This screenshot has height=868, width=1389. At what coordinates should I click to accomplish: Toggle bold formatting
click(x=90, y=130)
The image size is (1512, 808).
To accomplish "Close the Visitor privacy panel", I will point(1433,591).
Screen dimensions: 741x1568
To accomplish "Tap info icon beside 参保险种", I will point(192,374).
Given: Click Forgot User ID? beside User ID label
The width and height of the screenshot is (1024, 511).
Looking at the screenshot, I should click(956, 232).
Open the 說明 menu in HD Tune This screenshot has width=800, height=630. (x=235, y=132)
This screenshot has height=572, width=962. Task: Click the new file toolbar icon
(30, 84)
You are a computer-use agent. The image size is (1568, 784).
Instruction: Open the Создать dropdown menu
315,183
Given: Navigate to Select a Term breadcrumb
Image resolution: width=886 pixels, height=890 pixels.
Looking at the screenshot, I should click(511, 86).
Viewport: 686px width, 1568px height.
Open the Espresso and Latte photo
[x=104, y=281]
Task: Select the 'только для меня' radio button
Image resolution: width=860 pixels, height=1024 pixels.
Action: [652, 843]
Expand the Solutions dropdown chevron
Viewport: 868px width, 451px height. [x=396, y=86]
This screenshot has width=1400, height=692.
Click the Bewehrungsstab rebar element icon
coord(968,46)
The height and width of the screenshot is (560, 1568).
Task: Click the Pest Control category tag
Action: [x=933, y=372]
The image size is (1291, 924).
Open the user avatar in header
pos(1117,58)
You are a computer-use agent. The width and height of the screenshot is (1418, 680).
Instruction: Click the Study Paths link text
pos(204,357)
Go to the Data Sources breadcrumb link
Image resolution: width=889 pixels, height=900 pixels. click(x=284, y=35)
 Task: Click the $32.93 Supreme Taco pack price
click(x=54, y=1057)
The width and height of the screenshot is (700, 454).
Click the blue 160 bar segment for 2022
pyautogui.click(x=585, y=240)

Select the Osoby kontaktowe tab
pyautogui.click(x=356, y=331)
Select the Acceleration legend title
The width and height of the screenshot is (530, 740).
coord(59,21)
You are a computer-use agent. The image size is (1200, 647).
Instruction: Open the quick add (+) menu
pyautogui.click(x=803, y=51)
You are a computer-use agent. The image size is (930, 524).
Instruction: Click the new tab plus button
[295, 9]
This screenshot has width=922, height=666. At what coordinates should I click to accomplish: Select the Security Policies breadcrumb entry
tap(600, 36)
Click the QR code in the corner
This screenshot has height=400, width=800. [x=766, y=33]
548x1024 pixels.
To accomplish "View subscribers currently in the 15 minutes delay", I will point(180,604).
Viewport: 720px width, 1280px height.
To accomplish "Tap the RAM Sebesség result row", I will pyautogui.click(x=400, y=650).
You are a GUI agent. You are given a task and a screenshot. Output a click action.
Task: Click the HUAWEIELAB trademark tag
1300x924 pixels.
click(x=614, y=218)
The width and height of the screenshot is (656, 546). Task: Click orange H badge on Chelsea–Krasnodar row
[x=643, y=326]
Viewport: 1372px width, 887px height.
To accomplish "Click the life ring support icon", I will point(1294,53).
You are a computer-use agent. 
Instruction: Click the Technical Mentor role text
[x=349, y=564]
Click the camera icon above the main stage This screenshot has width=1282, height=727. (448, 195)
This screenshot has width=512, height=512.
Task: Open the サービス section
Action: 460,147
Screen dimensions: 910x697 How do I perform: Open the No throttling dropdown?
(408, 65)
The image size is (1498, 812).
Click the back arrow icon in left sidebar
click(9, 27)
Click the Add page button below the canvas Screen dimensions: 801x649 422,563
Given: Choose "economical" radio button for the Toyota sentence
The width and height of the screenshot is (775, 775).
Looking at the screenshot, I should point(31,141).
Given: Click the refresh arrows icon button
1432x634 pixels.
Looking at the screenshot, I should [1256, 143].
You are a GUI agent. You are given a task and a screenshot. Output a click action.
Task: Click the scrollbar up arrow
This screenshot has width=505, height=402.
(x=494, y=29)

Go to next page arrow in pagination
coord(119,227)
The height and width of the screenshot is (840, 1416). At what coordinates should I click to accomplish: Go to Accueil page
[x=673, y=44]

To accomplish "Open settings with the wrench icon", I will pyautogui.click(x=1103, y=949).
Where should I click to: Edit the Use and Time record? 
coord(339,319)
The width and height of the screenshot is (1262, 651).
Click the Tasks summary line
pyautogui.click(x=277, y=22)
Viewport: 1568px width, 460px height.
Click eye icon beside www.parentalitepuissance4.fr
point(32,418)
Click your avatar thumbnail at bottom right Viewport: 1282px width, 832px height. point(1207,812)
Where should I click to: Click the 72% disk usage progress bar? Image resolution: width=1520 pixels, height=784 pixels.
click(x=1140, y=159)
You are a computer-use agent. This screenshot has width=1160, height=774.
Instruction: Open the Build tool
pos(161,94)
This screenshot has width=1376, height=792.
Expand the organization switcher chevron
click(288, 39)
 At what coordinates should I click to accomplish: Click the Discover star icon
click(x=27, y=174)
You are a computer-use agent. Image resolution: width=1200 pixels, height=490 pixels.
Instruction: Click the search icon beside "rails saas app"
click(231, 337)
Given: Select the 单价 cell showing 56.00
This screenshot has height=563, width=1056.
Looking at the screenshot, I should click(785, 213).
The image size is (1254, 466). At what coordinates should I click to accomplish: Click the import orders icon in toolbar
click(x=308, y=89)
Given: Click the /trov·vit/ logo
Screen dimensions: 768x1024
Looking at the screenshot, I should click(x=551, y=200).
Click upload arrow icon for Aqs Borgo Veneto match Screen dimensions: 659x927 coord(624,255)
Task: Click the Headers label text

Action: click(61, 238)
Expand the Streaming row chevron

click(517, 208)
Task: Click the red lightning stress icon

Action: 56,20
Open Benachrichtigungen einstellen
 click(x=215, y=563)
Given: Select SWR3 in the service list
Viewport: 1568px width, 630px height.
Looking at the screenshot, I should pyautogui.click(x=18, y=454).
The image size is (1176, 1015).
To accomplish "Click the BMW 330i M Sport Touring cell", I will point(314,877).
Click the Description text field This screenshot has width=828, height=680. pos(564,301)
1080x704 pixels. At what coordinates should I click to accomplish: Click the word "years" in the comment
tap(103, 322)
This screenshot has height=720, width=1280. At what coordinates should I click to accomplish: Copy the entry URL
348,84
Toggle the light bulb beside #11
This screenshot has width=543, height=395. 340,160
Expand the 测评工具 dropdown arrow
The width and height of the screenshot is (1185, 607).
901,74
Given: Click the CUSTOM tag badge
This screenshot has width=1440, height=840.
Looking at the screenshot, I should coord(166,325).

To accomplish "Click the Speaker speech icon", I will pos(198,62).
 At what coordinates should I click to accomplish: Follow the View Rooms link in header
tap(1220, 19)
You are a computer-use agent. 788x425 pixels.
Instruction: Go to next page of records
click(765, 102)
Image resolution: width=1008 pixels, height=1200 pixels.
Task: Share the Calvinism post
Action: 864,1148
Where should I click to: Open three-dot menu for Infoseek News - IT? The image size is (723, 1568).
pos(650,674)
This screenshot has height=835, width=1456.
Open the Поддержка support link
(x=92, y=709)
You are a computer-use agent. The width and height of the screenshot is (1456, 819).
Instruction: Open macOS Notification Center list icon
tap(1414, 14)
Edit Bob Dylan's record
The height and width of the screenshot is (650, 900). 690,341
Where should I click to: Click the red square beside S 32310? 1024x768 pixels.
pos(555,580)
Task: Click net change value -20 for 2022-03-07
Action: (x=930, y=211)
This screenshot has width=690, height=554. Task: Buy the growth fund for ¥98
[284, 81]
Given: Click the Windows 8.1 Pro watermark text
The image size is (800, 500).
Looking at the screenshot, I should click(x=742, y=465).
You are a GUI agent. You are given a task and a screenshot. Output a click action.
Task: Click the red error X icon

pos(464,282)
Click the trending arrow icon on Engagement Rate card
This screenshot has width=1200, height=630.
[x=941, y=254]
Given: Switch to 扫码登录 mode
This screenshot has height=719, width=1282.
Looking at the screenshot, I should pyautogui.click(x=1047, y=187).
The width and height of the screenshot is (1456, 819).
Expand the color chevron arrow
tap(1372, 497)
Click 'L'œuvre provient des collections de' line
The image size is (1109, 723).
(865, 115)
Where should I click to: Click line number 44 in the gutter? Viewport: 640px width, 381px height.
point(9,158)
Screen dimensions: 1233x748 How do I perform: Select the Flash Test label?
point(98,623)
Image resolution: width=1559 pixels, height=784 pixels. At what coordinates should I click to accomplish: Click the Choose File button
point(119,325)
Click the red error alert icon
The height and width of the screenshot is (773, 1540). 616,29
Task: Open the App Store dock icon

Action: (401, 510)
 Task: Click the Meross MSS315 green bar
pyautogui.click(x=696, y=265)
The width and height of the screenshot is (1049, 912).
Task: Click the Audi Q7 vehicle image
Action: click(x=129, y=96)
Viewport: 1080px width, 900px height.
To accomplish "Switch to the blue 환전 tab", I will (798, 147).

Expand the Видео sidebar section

::::::::

Extract every line of the records above that contains the word "chevron", and list them in their original order.

FINISHED ANSWER –
Expand the Solutions dropdown chevron
Expand the organization switcher chevron
Expand the Streaming row chevron
Expand the color chevron arrow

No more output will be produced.